Triangle, of Durham, N.C., expects to be notified later this year in reference to its request for fast-track status. The standard FDA approval process could take up to a year.
"We think Coviracil will be a very important agent in the treatment of HIV disease," Welch said. "It will be our first compound on the market and it also will fund the development of our subsequent programs, namely amdoxovir and clevudine for HIV and the hepatitis B virus, respectively, as well as Coviracil for HBV. So, it will be our first product, a significant product, and it will be the engine, the fuel for the development and marketing of the next wave - so it is huge for us."
The Coviracil application includes data from about 2,300 patients who participated in three trials known as FTC 301, 302 and 303.
FTC 301, a 48-week Phase III trial of 571 patients, compared once-a-day Coviracil to Zerit (stavudine) given twice daily. Each drug was combined within a background regimen of Sustiva (efavirenz) and Videx EC (didanosine). According to the company's analysis, 87 percent of the patients on once-a-day Coviracil showed persistent virologic response through six months compared to 80 percent of the twice-daily Zerit patients. Coviracil patients also had significant improvements in immunologic function.
Supporting data from trials 302 and 303 also have been submitted as part of the new drug application.
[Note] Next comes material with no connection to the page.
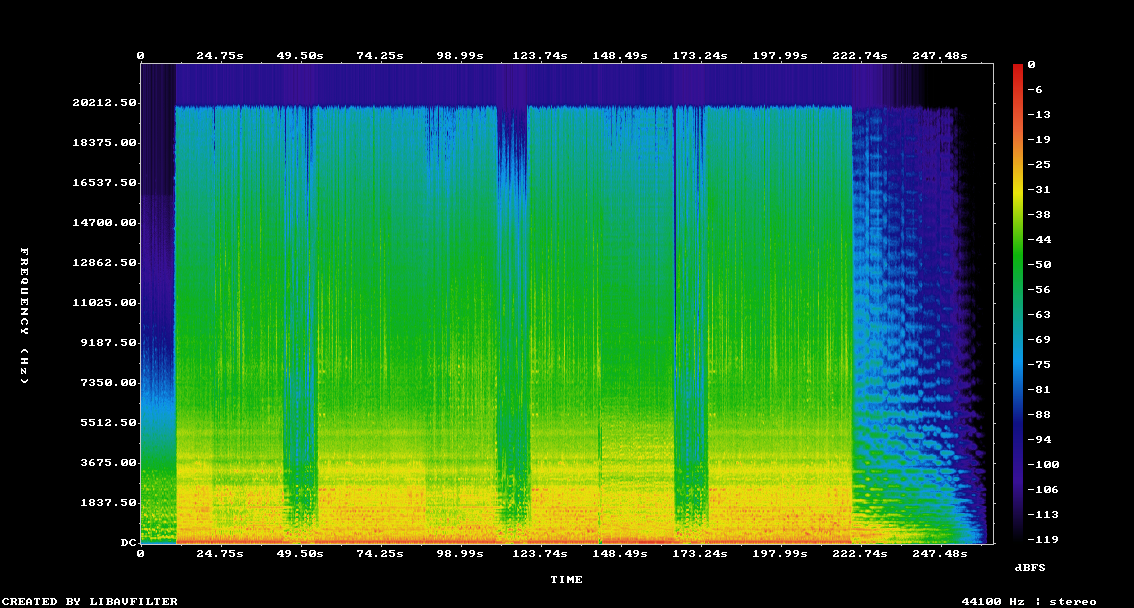Select the 11025.00 frequency tick label
This screenshot has width=1134, height=608.
click(x=104, y=303)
Triangle has had a little trouble with FTC-302 in the last couple of years. (See BioWorld Today, Aug. 8, 2001, and April 7, 2000.)
A little more than a year ago, the company had to cut its staff by 35 percent after the FDA indicated that data from FTC-302 would not be enough to secure drug approval. And before that, in April 2000, the South African Medicine Council recommended that Triangle stop FTC-302 because of concerns with liver toxicity. The company didn't. Instead it forged ahead without increasing enrollment. The 468 patients who were already enrolled continued receiving Coviracil.
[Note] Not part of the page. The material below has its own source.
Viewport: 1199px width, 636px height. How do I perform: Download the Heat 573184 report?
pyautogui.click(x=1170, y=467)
And there's still another twist to the Coviracil story. Since 1999, Triangle has been working with Abbott Laboratories, of Abbott Park, Ill., to develop the product. But in August - on the same day that Triangle released the promising Phase III data - Abbott terminated its $335 million collaboration with Triangle to develop Coviracil and two other products. (See BioWorld Today, June 4, 1999.)
Citing diverging interests, Abbott dropped the deal in favor of focusing on a third-generation protease inhibitor and potential breakthrough drugs in the hepatitis C area.
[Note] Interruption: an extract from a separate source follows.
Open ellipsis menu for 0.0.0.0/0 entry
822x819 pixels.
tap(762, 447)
But Abbott certainly didn't leave Triangle empty-handed. The larger company agreed to supply the launch inventory of Coviracil and to make its Chicago manufacturing facility available for up to 36 months should Triangle need support. Upon U.S. approval of Coviracil for HIV, Abbott has agreed to provide Triangle with an unsecured credit line of $30 million, and on European approval, $12.5 million will be made available.
Abbott will receive a 1 percent royalty on the first $200 million cumulative sales of Coviracil for HIV.
Meanwhile, Triangle received rights to Coviracil in hepatitis B, currently the subject of a Phase III trial, and all rights to amdoxovir (Phase II) for HIV and clevudine (Phase I/II) for HBV.